_Activity_
Rewrite the passage of the vaccine-appointment piece starting at "Oh no, I wanted" and ending at "it felt right.", changing "immunity" to "protection".

_Selected extract_
--- START ---

If statistics about winning an appointment for the vaccine are any guide, more and more of us boomers have been-there-done-that. But in the case of Lucy Iscaro of White Plains, New York, she not only finally scored the hottest ticket in town. She made a new friend too.
My husband is excellent company, but the long pandemic lockdown had me craving the society of other women. Maybe that’s why I had an instant kinship one day with a stranger on the other end of the phone.
I think of her as Alicia. But I didn’t actually get her name after I opted to get a callback instead of waiting on New York State’s interminable Covid19 vaccine phone queue.
She called me back and within minutes knew more about me than do most of my friends. Name, date of birth, address, phone number, and intimate bits of my medical history were all revealed. Even though I knew nothing about her, her soft Southern accent and easy manner were disarming.
I had no compunctions about trusting her with my data.
I could tell she had a great sense of humor. She read obscure passages of ridiculous monotonous legalese without snorting derisively like I would and minutes after I recited my date of birth to prove I was over 65 and eligible for the vaccine, she asked me if I were pregnant. That Alicia, what a card!
She finally judged that I could be allowed an inoculation appointment and started searching her database.
An open date came up and I immediately entered it into my calendar. Luckily I used an erasable pen. Her computer started acting up and the date was lost. I deleted the marking but as disappointed as I was, I had to chuckle at her reaction when it happened again.
She cried out to her device, “Oh no, oh no, why are you doing this to me?”
Then she sighed and declared, “I hate technology.”
Who doesn’t? We really were simpatico.
Thirty minutes into our time together, another appointment was found and true to the considerate nature I knew she had, Alicia said, “It will be on Valentines’ Day so you may not want it.”
Oh no, I wanted it. I was so anxious to move towards immunity, I’d grab any appointment.
“Bingo!” I cried, surprising myself because I don’t play bingo but it felt right.
When we parted she said, “Y’all have a good day in New York now.” I knew she really meant it. I wished her a good day too.
Thanks to her efforts I have had my requisite two shots and can plan some outings. If I knew where to find her I’d go hug Alicia.

--- END ---

_Dataset section_
--- START ---

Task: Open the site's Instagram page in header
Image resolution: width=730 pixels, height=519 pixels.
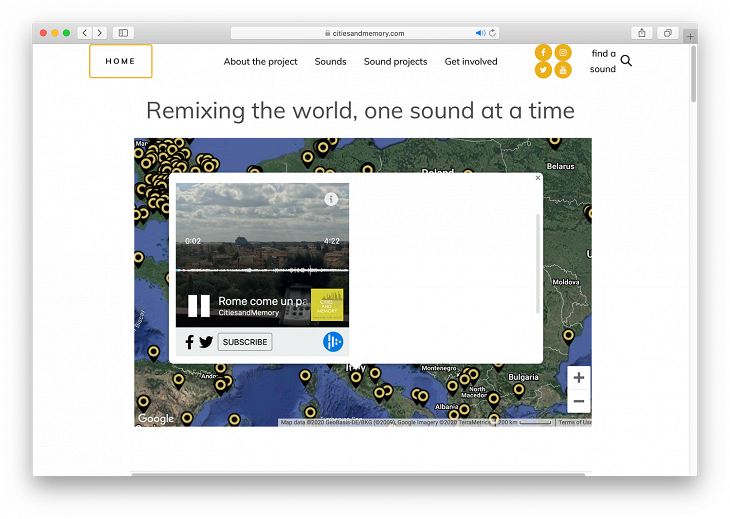Action: click(563, 52)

--- END ---

_Output of the exercise_
Oh no, I wanted it. I was so anxious to move towards protection, I’d grab any appointment.
“Bingo!” I cried, surprising myself because I don’t play bingo but it felt right.